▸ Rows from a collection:
========

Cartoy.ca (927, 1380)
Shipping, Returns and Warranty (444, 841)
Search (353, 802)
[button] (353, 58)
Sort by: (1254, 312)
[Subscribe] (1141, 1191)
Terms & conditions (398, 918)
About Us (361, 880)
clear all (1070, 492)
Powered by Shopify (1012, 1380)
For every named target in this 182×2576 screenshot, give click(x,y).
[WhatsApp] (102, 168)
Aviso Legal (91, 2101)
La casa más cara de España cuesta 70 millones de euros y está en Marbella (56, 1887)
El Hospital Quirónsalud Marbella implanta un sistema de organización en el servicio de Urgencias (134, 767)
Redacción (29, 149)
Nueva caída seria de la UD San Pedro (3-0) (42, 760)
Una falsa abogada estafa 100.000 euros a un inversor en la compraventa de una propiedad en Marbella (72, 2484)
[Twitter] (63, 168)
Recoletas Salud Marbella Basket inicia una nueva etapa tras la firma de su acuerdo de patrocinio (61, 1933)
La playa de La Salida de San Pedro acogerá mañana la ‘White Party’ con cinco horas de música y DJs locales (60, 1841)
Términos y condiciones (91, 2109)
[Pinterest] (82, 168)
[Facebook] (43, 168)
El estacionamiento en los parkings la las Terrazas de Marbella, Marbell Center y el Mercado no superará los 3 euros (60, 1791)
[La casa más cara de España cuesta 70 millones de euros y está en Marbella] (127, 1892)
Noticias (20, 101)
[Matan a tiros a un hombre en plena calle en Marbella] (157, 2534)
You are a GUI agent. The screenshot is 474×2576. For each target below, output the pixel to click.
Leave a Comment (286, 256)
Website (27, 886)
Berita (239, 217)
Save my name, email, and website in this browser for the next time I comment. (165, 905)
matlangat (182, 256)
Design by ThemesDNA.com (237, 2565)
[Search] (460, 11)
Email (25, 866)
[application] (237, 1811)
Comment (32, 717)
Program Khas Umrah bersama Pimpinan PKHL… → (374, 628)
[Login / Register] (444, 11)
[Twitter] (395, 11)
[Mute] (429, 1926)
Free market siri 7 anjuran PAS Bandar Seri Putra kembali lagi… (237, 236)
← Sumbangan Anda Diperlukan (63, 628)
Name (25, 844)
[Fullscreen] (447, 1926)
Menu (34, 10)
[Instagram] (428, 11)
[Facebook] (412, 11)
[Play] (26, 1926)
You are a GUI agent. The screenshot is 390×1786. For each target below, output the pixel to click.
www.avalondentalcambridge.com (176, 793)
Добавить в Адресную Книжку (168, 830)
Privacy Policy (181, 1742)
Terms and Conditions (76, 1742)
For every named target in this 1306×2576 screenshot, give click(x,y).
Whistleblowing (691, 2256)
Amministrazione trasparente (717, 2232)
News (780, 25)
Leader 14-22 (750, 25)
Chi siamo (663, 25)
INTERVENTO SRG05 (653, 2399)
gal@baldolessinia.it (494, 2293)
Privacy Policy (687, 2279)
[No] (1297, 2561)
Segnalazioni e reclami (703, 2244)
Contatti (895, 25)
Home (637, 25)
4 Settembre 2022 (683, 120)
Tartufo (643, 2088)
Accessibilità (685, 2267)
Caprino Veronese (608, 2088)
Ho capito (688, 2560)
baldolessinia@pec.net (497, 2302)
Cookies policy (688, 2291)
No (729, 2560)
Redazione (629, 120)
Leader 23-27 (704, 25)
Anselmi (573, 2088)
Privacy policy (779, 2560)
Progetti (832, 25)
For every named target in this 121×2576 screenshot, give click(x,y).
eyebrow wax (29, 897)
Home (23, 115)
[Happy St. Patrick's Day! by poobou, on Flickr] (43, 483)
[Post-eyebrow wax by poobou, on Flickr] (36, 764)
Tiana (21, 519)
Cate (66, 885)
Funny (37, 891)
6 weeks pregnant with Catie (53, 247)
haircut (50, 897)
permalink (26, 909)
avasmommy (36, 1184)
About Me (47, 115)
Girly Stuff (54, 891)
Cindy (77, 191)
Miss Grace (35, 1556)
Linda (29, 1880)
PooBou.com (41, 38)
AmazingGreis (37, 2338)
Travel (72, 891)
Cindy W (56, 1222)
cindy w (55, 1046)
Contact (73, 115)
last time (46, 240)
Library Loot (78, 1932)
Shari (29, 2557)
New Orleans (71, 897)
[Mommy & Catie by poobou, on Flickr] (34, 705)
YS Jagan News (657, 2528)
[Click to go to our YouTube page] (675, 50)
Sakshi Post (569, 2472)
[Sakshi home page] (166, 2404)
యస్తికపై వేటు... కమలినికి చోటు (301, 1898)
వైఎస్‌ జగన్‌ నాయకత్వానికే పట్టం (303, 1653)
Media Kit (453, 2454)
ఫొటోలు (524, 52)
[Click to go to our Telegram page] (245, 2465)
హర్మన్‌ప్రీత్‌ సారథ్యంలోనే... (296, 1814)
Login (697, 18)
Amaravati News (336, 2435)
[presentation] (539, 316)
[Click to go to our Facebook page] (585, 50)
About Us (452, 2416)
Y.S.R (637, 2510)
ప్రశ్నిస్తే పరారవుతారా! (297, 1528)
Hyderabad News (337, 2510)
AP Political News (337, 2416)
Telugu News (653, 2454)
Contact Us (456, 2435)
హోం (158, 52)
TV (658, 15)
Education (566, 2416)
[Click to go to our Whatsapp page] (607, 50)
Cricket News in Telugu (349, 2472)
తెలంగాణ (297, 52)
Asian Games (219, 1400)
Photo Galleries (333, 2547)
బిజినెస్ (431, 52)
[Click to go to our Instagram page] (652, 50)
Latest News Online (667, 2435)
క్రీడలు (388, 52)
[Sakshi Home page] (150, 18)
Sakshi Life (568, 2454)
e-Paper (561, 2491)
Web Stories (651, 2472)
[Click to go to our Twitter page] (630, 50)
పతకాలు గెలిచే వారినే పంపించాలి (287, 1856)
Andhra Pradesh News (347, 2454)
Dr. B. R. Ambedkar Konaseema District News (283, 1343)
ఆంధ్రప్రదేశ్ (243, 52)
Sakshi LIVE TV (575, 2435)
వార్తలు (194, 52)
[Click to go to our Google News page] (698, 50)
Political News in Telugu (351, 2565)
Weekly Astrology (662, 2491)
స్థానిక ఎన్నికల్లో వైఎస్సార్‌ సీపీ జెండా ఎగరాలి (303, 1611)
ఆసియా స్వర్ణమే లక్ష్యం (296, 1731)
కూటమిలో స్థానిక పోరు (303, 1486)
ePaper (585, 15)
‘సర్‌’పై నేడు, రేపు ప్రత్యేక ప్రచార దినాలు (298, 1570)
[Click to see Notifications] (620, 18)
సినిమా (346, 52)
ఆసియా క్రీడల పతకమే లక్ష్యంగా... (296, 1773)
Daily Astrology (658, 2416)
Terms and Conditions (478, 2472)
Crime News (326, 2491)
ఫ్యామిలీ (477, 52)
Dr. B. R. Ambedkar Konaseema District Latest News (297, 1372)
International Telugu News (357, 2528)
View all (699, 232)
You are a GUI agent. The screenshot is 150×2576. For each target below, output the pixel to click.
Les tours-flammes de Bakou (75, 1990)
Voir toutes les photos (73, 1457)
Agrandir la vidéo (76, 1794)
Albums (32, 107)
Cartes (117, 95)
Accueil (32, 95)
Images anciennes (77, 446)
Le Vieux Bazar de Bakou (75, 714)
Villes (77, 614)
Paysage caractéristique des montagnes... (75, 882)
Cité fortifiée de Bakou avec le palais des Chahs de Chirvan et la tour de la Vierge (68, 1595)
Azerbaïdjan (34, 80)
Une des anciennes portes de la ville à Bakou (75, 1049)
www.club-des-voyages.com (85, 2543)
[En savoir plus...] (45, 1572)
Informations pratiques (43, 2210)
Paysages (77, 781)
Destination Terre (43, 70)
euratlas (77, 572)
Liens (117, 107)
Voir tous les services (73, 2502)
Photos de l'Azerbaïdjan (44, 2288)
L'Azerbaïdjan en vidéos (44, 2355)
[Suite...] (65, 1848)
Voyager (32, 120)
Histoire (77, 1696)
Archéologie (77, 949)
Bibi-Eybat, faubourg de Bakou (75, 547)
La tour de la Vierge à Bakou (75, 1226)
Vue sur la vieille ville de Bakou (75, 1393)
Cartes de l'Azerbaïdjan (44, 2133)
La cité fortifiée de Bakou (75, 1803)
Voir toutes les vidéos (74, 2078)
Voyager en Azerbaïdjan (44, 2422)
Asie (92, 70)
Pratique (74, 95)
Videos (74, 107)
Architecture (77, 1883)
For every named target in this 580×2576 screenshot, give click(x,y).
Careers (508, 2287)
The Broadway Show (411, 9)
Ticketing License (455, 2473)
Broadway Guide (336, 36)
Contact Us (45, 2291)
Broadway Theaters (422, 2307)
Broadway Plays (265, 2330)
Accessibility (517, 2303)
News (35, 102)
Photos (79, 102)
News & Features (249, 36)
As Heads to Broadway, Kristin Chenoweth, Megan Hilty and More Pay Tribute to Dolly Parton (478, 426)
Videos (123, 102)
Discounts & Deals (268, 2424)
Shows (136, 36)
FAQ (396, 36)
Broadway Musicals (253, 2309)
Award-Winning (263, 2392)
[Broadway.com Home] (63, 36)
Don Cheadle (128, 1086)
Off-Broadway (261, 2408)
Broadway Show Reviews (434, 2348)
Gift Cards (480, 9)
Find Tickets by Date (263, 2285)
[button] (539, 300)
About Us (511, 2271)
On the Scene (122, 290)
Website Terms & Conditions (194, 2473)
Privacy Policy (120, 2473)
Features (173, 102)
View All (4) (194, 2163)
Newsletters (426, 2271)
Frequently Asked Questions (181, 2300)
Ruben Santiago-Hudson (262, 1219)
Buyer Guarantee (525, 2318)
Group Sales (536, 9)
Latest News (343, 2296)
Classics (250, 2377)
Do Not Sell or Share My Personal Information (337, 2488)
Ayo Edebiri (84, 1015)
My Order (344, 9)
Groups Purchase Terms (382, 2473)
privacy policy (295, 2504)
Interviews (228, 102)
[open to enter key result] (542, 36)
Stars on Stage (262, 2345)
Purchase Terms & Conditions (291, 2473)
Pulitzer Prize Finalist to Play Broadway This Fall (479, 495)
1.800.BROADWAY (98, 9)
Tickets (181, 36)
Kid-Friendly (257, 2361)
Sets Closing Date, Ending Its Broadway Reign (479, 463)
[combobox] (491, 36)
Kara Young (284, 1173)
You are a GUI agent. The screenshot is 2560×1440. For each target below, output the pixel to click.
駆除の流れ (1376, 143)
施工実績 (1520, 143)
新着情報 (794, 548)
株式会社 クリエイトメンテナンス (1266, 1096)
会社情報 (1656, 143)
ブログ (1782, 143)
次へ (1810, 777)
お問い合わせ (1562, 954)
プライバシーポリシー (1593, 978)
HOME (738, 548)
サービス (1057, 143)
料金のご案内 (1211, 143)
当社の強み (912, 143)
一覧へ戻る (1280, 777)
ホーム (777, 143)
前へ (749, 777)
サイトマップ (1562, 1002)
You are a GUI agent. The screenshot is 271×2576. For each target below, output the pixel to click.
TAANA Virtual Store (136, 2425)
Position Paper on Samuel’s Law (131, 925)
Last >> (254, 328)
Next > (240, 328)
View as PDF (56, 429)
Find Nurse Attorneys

========

Please print the rows from the one containing "Broadway Guide (336, 36)" through the one containing "Discounts & Deals (268, 2424)", both included, unchanged.

▸ Written response:
Broadway Guide (336, 36)
Contact Us (45, 2291)
Broadway Theaters (422, 2307)
Broadway Plays (265, 2330)
Accessibility (517, 2303)
News (35, 102)
Photos (79, 102)
News & Features (249, 36)
As Heads to Broadway, Kristin Chenoweth, Megan Hilty and More Pay Tribute to Dolly Parton (478, 426)
Videos (123, 102)
Discounts & Deals (268, 2424)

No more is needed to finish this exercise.